Every office, and many homes, have a scanner – a way to take a physical object and make a digital representation of it. But what if the object is in 3 dimensions? You would need some sort of 3D scanner.

Fortunately for us, there’s one of those in our office.

With the help of the Systems Concept Center at Boeing, we were able scan the interior volume of our airplane, N320NE. Read on to see how this process works.

Fuselage model scan after smoothing

The 3D scanner we were using is the ZScanner 700. It uses a combination of dots, cameras and lasers to find its position and scan the surface itself.

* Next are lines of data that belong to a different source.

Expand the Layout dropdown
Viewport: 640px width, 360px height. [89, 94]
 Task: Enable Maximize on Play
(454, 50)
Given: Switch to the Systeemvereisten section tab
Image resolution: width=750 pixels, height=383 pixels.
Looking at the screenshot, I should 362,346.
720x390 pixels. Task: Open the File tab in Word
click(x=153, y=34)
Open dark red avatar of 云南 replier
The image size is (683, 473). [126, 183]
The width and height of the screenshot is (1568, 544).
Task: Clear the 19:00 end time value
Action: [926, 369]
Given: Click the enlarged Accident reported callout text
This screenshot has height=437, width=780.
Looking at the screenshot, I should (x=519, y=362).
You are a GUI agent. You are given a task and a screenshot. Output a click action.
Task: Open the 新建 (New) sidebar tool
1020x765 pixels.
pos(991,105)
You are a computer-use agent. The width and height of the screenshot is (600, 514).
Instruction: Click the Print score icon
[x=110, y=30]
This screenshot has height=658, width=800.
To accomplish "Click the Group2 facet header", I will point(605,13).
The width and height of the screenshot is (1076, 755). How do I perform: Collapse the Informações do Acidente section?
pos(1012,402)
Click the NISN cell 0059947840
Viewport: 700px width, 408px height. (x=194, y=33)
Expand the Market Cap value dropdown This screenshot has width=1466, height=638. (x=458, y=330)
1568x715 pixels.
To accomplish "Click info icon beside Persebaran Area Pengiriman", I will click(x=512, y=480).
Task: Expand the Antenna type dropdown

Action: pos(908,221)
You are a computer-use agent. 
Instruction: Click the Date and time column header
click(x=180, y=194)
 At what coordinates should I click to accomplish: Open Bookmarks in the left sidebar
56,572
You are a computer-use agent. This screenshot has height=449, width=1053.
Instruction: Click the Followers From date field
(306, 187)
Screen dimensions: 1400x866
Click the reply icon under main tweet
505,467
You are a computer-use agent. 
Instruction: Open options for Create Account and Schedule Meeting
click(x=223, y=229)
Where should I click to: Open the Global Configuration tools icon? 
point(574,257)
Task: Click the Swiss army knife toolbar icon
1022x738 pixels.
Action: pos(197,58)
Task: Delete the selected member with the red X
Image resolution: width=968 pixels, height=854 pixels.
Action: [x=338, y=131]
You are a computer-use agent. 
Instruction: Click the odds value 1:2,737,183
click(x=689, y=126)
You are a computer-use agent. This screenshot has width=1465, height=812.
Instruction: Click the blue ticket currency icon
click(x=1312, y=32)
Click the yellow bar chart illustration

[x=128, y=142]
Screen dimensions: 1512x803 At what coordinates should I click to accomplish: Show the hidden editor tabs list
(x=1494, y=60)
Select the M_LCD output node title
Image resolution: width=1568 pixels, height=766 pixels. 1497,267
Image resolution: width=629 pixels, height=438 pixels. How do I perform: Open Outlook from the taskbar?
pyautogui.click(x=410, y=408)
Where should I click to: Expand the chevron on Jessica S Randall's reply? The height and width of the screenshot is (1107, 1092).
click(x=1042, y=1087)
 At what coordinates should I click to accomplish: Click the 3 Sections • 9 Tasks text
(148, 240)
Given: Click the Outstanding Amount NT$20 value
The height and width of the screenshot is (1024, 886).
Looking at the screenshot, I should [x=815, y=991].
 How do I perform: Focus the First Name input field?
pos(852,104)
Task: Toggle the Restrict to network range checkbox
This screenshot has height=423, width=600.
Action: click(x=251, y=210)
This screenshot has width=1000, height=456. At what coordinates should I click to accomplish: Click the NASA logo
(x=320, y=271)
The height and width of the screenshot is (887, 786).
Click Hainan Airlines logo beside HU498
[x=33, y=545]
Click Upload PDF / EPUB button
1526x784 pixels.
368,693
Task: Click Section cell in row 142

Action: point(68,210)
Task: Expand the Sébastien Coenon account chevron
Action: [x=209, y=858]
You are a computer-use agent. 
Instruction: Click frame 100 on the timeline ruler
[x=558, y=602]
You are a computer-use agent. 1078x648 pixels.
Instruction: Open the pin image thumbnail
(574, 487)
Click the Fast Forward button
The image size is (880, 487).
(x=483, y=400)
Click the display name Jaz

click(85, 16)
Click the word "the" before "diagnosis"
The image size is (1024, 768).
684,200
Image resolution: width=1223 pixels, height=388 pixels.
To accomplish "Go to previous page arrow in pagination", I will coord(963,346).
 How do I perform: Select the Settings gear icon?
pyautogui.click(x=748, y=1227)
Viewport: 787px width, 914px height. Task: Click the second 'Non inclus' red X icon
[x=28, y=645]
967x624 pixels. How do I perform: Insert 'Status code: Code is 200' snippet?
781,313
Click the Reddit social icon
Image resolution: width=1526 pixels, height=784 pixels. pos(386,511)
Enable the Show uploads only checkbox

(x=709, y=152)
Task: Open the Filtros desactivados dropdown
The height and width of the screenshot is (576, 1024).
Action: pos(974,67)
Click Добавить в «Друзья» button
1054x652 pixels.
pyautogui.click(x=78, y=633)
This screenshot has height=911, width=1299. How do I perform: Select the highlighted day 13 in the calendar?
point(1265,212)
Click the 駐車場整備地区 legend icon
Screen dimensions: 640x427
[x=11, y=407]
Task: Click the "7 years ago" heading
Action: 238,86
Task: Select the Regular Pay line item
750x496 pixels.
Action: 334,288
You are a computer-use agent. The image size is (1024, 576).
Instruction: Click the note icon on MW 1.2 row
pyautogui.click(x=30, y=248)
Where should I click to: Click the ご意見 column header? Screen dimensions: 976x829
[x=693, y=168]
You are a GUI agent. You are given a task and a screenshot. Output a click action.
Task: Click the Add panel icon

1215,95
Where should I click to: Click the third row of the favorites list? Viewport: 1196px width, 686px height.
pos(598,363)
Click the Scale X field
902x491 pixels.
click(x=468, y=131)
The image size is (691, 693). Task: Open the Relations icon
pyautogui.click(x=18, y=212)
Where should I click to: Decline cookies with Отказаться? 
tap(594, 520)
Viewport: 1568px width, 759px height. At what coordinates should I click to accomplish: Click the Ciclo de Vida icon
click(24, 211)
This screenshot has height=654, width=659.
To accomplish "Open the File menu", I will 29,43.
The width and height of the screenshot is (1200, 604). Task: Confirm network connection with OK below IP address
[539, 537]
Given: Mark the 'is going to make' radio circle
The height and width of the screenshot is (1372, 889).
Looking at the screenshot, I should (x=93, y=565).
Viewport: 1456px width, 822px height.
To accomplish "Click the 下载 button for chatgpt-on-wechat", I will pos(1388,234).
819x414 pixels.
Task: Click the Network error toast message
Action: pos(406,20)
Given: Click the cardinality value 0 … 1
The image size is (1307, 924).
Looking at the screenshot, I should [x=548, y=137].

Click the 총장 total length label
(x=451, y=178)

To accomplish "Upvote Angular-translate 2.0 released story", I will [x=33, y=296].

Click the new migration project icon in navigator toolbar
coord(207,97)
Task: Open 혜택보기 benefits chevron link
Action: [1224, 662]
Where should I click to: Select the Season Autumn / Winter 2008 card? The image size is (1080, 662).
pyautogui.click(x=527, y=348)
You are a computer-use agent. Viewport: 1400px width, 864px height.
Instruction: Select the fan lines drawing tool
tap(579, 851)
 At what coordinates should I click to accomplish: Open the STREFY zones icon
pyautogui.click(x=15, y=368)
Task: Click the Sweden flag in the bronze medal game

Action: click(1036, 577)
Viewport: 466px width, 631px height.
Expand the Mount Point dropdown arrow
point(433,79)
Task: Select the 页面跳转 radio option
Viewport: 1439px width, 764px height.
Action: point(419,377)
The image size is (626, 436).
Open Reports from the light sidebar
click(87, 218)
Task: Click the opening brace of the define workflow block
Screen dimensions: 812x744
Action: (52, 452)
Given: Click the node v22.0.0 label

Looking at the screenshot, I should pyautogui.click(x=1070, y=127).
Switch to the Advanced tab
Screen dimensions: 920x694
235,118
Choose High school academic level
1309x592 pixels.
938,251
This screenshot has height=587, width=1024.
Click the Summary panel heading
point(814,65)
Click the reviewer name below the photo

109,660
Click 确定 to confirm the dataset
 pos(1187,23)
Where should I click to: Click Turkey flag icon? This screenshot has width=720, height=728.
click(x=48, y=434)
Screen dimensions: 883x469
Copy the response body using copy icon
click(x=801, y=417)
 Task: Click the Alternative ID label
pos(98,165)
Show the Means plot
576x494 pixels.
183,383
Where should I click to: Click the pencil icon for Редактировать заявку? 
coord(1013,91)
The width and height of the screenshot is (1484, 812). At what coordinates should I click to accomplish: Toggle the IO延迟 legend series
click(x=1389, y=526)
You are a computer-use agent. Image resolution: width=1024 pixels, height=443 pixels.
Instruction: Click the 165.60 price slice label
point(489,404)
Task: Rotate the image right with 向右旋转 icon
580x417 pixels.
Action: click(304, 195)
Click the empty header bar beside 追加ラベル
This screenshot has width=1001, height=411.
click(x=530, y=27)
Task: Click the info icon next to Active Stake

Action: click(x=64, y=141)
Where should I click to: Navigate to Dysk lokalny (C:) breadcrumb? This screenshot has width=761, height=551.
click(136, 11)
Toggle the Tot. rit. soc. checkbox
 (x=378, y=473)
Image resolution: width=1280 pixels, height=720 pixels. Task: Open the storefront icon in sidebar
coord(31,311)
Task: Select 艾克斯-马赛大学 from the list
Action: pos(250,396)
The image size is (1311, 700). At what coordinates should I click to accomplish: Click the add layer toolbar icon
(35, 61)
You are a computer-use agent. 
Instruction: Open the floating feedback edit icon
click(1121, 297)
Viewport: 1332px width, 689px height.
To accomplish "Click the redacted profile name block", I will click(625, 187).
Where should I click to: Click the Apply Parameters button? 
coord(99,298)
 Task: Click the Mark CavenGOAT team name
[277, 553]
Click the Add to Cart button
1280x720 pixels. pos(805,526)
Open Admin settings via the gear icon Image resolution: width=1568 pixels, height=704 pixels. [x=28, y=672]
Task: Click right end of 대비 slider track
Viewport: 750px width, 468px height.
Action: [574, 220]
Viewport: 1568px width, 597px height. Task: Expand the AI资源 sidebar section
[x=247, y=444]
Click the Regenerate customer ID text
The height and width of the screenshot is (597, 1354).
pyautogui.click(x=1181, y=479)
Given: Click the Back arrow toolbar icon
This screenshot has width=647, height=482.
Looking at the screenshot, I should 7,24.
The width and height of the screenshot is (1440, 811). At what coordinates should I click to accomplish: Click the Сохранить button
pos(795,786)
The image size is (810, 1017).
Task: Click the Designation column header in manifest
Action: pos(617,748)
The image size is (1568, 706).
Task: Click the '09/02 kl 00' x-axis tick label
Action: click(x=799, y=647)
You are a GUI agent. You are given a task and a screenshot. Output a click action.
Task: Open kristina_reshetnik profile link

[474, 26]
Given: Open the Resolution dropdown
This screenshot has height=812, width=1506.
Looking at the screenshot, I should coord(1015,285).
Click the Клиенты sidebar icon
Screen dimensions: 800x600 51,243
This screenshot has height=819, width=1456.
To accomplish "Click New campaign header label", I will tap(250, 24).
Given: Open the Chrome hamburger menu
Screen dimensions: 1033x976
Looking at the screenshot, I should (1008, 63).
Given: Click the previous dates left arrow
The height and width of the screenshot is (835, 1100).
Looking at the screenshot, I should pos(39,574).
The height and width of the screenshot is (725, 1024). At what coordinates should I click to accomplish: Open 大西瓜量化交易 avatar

The first step is to stick retroreflective dots all over the inside surface of the airplane. Lots of dots. They were placed about 4 inches apart. The scanner shines light on the dots, and this allows the two cameras to see them. Using the size, shape and position of the dots it sees, the scanner figures out where it is in relation to them. Once it knows its position, a laser range finder on the bottom measures how far the surface is away from the scanner. When the scanner position and surface distance information is combined, the result is a exact point in space where the airplane is.

Zscanner and the computer with part of the model as we were taking the data

By sweeping the scanner across the surfaces of the airplane, a few points turn into many, and by connecting the dots, surfaces develop, and a picture of the airplane magically forms.

Of course, it’s not perfect. Shiny surfaces throw off the laser range finder, and we have a lot of them. Anywhere reinforcement plys were added and not vacuum bagged, they result in a shiny surface as the resin smooths out before it cures. The smoothness means shininess.

Our quick solution was to simply tape over every shiny surface with blue painters tape. It worked very well, but there was a lot of taping to do. Plus, we had to make sure we did not tape over any dots!

Dot matrix along with the blue tape to cover the shiny surfaces

In the end though, we were rewarded with a beautiful scan of the interior of the airplane. We will combine the data from the scan with our 3D models of the avionics, switches, seats, and other components that make up the interior of the aircraft to make an integrated model that we can use to design and manufacture parts to have an interior with a truly professional-looking finish and make sure that every system that we need to run through that tight area will have room to fit.

Cabin model with model of panel, switches, some avionics, throttle quadrant, etc.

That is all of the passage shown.